Wer weitermacht wie bisher, vielfach alles besser weiß als sein Team, wer im Krisenmodus aufgrund von Zeit- und Kostendruck alle Bedenken und Ideen aus dem Team herunterbügelt und sich zum Helden stilisiert, der erzieht die Führungskräfte und Mitarbeiter zu „Handlangern“. Das ist ein Rückschritt ins 18. Jahrhundert.
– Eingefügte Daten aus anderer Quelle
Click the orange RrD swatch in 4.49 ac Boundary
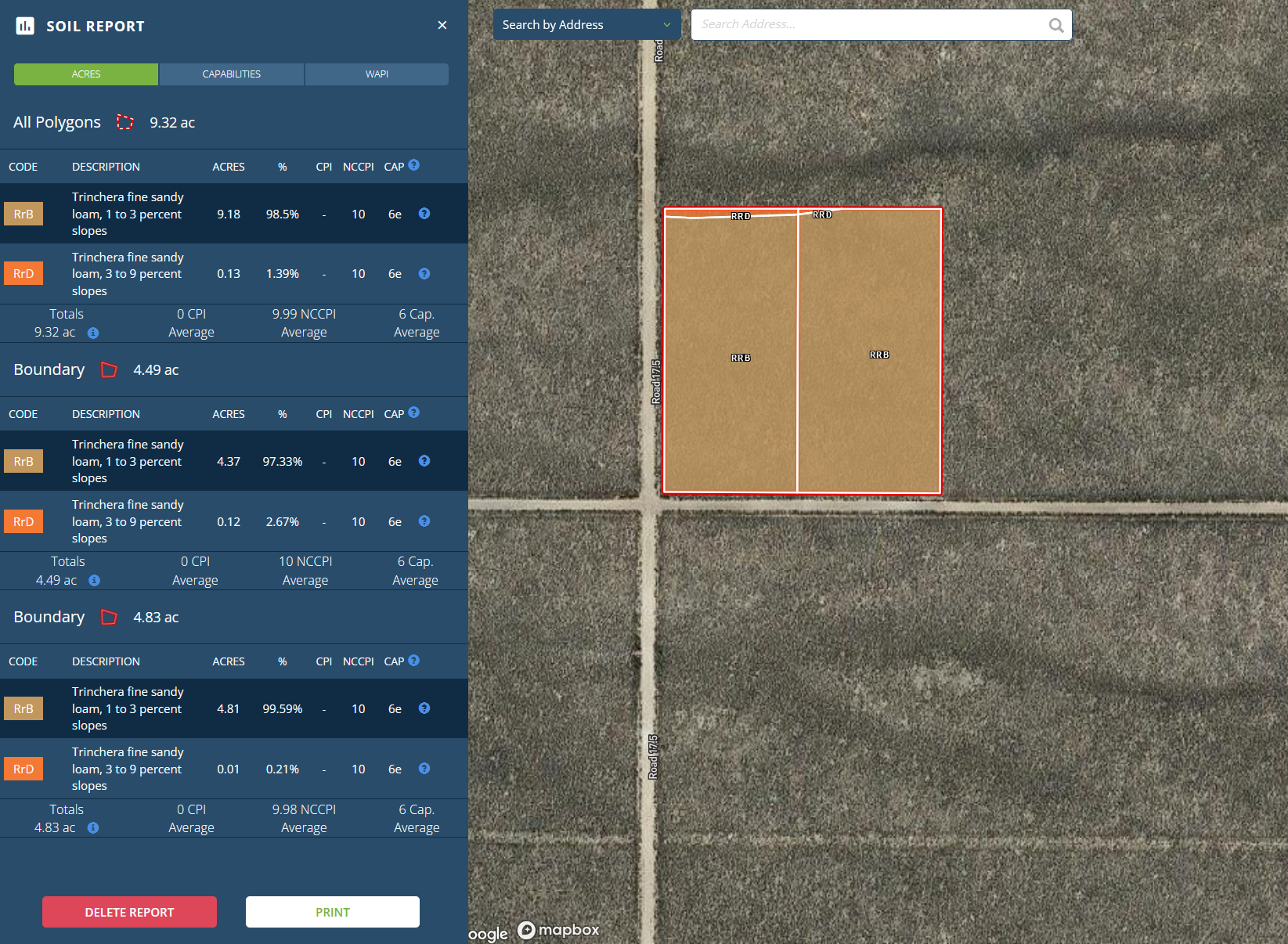The height and width of the screenshot is (944, 1288). tap(23, 522)
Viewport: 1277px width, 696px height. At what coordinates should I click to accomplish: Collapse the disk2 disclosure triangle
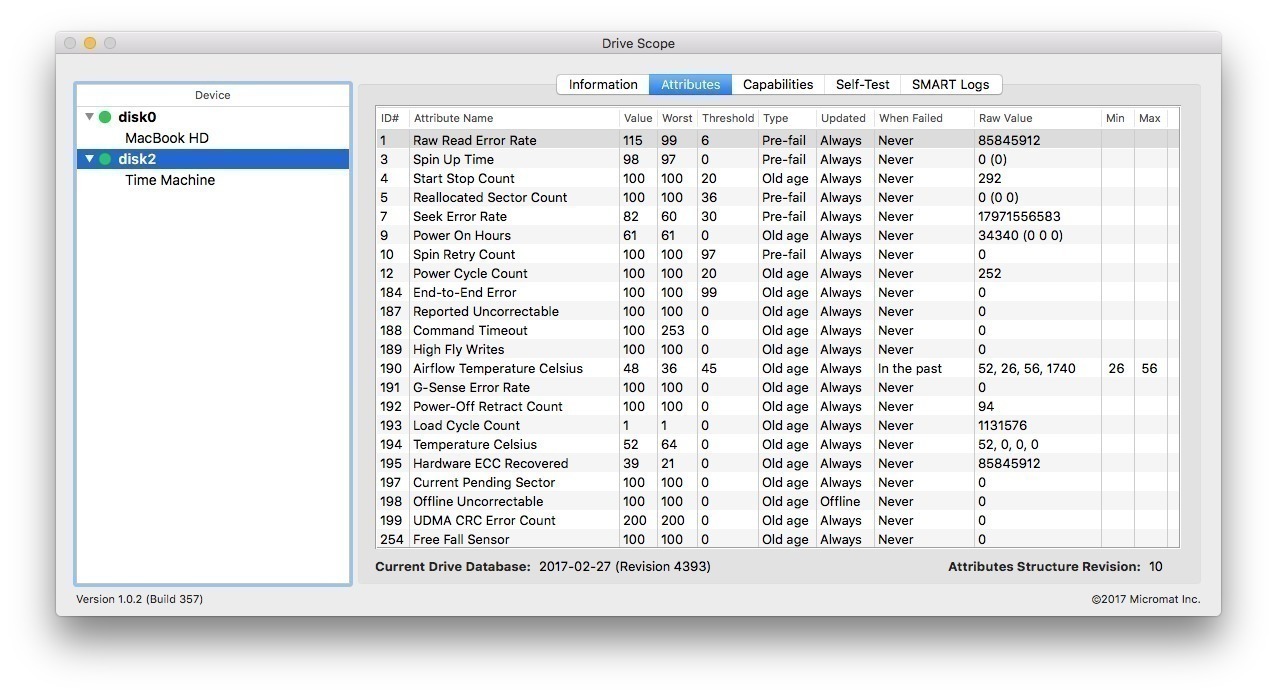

Fangen Sie an, sich als Führungskraft zu reflektieren und gestehen Sie sich ein, dass es schwierig ist, sein Mindset zu verändern – verdammt schwierig. Und dass es länger dauert, als Sie sich zugestehen wollen – viel länger. Und dass dies ohne fremde Hilfe lange dauert – viel zu lange.
Erkennen Sie, dass Sie nicht allein sind! Es geht den meisten Führungskräften so – nicht nur in Ihrem Unternehmen, sondern in allen Branchen und zwar weltweit. Zumindest betrifft es alle, die seit mehr als 20 Jahren erfolgreich mit einem anderen Mindset geführt haben. Auch wenn es die größte Aufgabe in Ihrem bisherigen Managerleben ist – Sie schaffen Ihre Transformation, wenn Sie es wirklich wollen. Ihre Kollegen werden es Ihnen danken – mit Resultaten, die nicht zuletzt durch Flow-Zustände entstehen.